BD: That’s a wonderful play. It’s funny and romantic and complex.

JS: And it always reveals itself in new ways, and your work does that too. I can’t glance at it because it grabs me and forces me to think about… Not think…I don’t want people to think, I just want them to experience. And that’s what happens to me with your work — the impact of the experience. Opening up your retrospective, I had a catharsis about my own work.

BD: That’s wonderful.

JS: If you knew you were going to die tomorrow, would you feel that you had to do something work-wise? Like, I have to do this. I have to stay up all night?

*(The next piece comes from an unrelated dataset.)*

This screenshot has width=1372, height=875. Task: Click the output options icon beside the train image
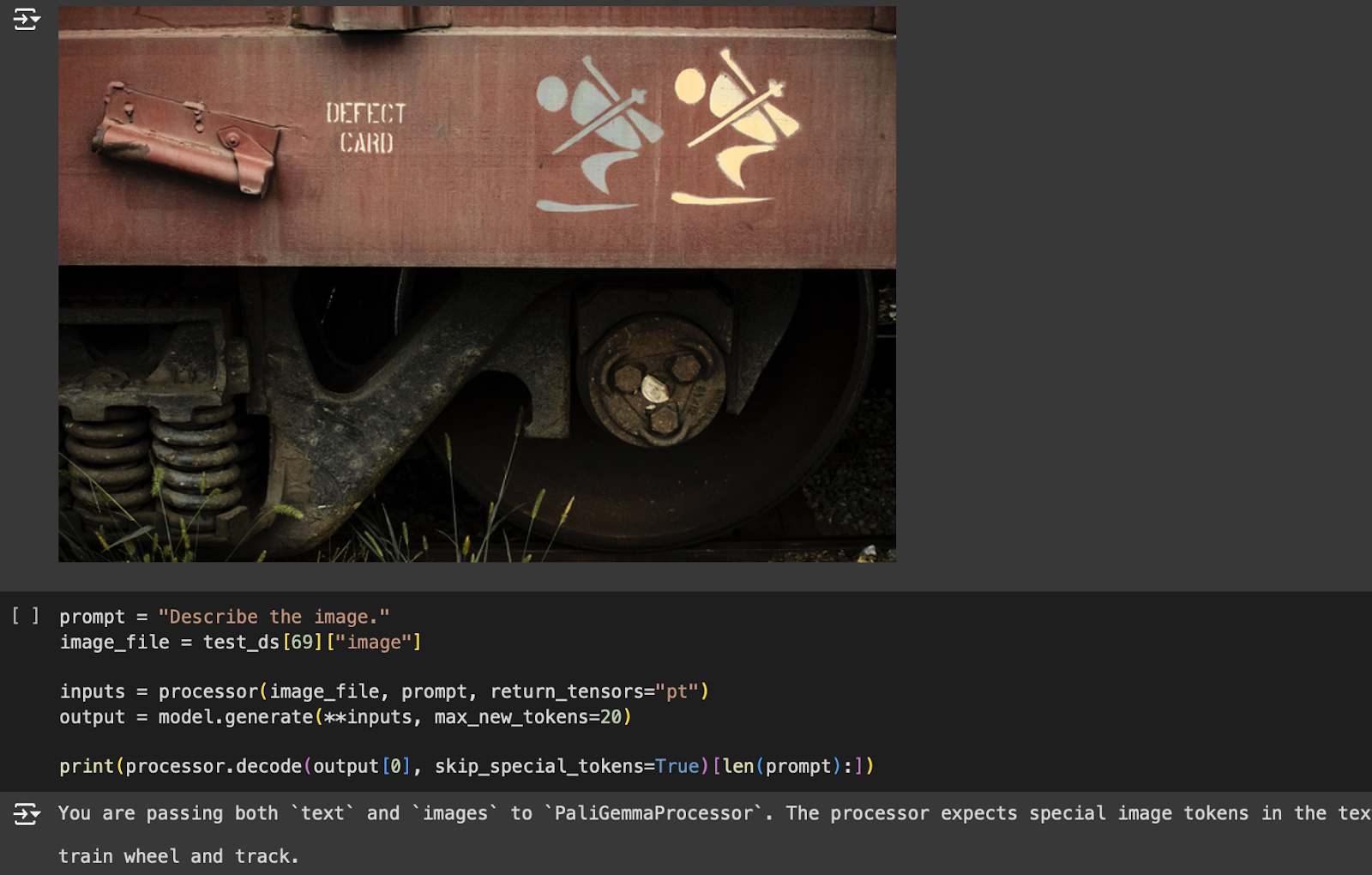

BD: I’d feel like I had to finish the two drawings I’m working on. It’s funny — this summer, I saw a friend of mine who I hadn’t seen in 20 years, Toni. She has two grandchildren, about 18 months old, who she adores. She said, “I’d love it if you would do portraits of them.” I thought, oh God, no. And then I went over to her daughter Koren’s house — her daughter lives next door. They all live on the Chesapeake Bay. It was a moonlit night and the light was beautiful. The two twin girls were luminous. One a little devilish and the other sweet and pleasing looking, so they’re very different and both so alive, constantly in motion. For the entire time, one of them, Josephine and Catherine — I think it was Josephine — was sticking her hand in her ear, in her mouth, pulling her hair out, gesturing. There was electricity between them — both 18 months old. I thought, you know, I could do this.

JS: I think if you wanted, you could dance your way to the moon. Thank you, Peggy Bailey Doogan.